Alcibiades

Plutarch

Plutarch. Plutarch's Lives, Vol. IV. Perrin, Bernadotte, translator. Cambridge, MA: Harvard University Press; London: William Heinemann Ltd., 1916.

However, it was rather his love of distinction and love of fame to which his corrupters appealed, and thereby plunged him all too soon into ways of pre-sumptuous scheming, persuading him that he had only to enter public life, and he would straightway cast into total eclipse the ordinary generals and public leaders, and not only that, he would even surpass Pericles in power and reputation among the Hellenes.

Accordingly, just as iron, which has been softened in the fire, is hardened again by cold water, and has its particles compacted together, so Alcibiades, whenever Socrates found him filled with vanity and wantonness, was reduced to shape by the Master’s discourse, and rendered humble and cautious. He learned how great were his deficiencies and how incomplete his excellence.

Once, as he was getting on past boyhood, he accosted a school-teacher, and asked him for a book of Homer. The teacher replied that he had nothing of Homer’s, whereupon Alcibiades fetched him a blow with his fist, and went his way. Another teacher said he had a Homer which he had corrected himself. What! said Alcibiades, are you teaching boys to read when you are competent to edit Homer? You should be training young men.

He once wished to see Pericles, and went to his house. But he was told that Pericles could not see him; he was studying how to render his accounts to the Athenians. Were it not better for him, said Alcibiades, as he went away, to study how not to render his accounts to the Athenians? While still a stripling, he served as a soldier in the campaign of Potidaea,[*](432-431 B.C. Cf. Plut. Nic. 4.4.) and had Socrates for his tentmate and comrade in action.

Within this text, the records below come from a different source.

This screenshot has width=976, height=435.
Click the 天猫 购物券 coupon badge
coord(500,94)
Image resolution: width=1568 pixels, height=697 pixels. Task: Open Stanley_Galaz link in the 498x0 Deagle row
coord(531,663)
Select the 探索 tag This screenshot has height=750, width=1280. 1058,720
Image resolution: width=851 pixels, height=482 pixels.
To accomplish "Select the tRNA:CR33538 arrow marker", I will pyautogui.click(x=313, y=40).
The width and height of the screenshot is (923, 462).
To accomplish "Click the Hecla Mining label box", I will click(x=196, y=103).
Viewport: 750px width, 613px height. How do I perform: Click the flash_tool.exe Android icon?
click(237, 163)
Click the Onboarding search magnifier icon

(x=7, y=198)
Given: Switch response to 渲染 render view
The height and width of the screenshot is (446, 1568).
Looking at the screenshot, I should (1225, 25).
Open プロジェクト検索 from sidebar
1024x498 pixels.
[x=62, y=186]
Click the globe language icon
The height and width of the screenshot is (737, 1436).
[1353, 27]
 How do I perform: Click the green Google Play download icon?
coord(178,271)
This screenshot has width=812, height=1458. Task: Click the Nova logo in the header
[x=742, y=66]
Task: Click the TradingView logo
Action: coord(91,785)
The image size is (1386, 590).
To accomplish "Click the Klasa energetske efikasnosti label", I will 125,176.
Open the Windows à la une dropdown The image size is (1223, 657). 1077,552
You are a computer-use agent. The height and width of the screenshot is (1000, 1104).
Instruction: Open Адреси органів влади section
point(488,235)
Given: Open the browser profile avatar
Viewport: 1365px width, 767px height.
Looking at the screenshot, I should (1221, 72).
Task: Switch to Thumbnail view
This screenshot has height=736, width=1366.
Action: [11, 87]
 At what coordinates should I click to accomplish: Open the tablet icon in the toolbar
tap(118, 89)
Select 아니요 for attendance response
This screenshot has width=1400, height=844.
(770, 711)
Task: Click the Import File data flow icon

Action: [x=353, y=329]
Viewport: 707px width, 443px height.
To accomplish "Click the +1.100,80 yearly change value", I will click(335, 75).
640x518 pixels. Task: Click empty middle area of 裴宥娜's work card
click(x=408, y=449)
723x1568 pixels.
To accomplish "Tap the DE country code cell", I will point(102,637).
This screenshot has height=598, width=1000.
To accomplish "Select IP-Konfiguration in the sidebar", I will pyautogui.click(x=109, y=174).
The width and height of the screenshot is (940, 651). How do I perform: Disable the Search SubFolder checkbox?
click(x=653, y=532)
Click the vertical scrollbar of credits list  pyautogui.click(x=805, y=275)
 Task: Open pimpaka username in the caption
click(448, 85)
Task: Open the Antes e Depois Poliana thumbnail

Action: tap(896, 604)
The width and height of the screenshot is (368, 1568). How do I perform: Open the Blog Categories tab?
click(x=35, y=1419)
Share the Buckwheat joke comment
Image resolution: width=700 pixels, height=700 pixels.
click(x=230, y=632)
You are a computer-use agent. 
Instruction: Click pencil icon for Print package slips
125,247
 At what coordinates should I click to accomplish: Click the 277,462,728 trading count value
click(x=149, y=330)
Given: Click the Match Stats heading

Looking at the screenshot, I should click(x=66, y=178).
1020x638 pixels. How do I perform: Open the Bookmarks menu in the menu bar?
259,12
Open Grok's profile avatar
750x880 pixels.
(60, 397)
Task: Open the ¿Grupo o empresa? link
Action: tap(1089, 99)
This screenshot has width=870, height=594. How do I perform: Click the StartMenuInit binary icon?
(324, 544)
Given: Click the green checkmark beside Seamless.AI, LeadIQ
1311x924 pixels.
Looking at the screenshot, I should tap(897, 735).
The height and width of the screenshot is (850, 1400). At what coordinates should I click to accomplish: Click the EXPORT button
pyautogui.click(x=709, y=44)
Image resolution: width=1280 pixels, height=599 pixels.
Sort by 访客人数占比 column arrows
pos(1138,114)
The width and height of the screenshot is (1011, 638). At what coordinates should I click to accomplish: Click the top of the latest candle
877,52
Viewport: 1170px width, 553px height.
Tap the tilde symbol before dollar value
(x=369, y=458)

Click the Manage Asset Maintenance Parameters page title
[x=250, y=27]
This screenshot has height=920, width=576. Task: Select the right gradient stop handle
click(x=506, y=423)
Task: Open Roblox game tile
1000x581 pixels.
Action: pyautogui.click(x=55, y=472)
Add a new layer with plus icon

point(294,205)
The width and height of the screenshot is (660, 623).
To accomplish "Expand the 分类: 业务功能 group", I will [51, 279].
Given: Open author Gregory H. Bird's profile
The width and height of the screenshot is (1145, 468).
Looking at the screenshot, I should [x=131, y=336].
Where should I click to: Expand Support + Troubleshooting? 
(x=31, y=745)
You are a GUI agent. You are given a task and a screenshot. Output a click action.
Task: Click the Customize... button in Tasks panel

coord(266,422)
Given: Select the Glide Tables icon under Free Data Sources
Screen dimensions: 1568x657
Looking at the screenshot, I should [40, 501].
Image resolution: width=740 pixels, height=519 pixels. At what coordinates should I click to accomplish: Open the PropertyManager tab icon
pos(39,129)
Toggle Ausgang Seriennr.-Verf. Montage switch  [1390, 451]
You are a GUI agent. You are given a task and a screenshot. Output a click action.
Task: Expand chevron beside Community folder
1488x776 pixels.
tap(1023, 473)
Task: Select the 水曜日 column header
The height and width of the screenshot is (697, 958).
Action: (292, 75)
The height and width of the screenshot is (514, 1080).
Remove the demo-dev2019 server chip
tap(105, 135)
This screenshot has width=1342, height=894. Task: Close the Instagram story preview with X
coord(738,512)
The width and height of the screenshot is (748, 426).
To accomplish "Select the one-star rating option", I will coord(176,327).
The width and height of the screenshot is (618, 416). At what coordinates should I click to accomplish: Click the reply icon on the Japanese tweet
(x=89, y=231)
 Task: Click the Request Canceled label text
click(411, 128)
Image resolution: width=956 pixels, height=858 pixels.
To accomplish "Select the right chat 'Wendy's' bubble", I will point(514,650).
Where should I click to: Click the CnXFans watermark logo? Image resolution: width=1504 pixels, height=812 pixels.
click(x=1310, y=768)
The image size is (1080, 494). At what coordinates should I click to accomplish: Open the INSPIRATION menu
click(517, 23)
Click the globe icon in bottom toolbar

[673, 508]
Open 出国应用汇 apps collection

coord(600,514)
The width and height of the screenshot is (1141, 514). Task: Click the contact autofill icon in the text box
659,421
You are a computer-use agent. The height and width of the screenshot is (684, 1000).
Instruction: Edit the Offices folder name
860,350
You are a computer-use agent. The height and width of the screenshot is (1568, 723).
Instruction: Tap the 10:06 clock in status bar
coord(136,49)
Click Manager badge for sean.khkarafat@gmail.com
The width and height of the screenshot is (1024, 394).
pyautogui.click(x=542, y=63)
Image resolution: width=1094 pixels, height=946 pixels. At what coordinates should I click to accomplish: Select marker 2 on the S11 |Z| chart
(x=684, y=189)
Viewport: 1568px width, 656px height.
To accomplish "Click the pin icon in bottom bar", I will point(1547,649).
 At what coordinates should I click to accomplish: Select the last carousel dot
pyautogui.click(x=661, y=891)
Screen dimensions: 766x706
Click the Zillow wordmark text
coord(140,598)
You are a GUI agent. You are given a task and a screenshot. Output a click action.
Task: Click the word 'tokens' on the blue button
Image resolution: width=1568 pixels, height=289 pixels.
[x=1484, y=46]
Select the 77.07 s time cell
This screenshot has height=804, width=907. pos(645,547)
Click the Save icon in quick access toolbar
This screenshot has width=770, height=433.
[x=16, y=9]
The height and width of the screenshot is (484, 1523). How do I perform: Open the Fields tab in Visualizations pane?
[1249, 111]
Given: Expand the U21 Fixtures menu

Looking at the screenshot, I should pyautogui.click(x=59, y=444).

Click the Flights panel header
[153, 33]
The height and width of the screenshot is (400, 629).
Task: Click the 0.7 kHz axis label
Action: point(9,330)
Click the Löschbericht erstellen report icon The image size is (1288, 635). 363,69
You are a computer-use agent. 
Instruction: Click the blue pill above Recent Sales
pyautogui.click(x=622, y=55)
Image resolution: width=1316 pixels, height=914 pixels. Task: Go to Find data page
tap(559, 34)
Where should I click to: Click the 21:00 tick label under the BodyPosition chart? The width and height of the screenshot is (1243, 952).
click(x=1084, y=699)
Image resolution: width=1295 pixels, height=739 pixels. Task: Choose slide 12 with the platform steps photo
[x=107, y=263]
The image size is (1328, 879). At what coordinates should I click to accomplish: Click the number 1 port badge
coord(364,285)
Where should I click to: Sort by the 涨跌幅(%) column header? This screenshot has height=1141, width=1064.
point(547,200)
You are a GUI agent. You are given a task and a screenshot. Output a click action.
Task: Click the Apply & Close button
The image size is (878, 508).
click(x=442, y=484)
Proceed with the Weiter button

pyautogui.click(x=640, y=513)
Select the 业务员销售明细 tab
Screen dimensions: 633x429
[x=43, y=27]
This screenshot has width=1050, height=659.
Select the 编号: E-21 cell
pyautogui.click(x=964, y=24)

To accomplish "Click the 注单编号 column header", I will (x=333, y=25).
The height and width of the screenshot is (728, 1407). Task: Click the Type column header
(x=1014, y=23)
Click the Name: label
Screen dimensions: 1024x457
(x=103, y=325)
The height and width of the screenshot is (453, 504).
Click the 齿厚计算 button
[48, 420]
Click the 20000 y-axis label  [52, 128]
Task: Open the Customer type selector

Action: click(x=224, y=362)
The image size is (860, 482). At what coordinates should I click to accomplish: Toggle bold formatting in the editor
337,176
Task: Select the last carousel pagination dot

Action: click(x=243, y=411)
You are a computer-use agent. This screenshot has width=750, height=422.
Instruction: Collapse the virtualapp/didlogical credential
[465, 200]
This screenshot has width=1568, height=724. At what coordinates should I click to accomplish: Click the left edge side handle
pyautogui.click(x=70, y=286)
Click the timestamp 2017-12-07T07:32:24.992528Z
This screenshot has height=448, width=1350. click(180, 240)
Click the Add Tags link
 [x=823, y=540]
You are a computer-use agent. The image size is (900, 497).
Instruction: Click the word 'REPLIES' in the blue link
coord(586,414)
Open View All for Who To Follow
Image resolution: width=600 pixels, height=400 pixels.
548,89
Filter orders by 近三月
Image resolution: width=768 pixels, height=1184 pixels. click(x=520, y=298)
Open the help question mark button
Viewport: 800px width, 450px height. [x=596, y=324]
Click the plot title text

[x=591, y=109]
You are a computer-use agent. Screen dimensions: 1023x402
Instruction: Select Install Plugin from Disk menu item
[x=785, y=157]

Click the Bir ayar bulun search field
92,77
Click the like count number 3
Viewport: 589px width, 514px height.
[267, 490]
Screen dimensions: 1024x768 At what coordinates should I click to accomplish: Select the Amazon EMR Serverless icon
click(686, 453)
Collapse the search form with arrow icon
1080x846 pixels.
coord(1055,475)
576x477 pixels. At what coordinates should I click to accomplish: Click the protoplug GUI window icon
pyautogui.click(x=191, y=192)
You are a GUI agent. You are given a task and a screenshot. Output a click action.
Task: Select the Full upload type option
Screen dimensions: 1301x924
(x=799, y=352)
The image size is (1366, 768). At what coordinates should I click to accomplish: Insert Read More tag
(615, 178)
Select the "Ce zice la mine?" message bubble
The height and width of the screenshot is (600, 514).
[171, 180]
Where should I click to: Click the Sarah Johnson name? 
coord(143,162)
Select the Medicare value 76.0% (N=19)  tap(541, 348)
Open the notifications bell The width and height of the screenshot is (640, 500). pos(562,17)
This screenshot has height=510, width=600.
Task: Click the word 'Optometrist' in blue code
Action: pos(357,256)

A fierce battle took place, wherein both of them distinguished themselves; but when Alcibiades fell wounded, it was Socrates who stood over him and defended him, and with the most conspicuous bravery saved him, armour and all. The prize of valor fell to Socrates, of course, on the justest calculation; but the generals, owing to the high position of Alcibiades, were manifestly anxious to give him the glory of it. Socrates, therefore, wishing to increase his pupil’s honorable ambitions, led all the rest in bearing witness to his bravery, and in begging that the crown and the suit of armour be given to him.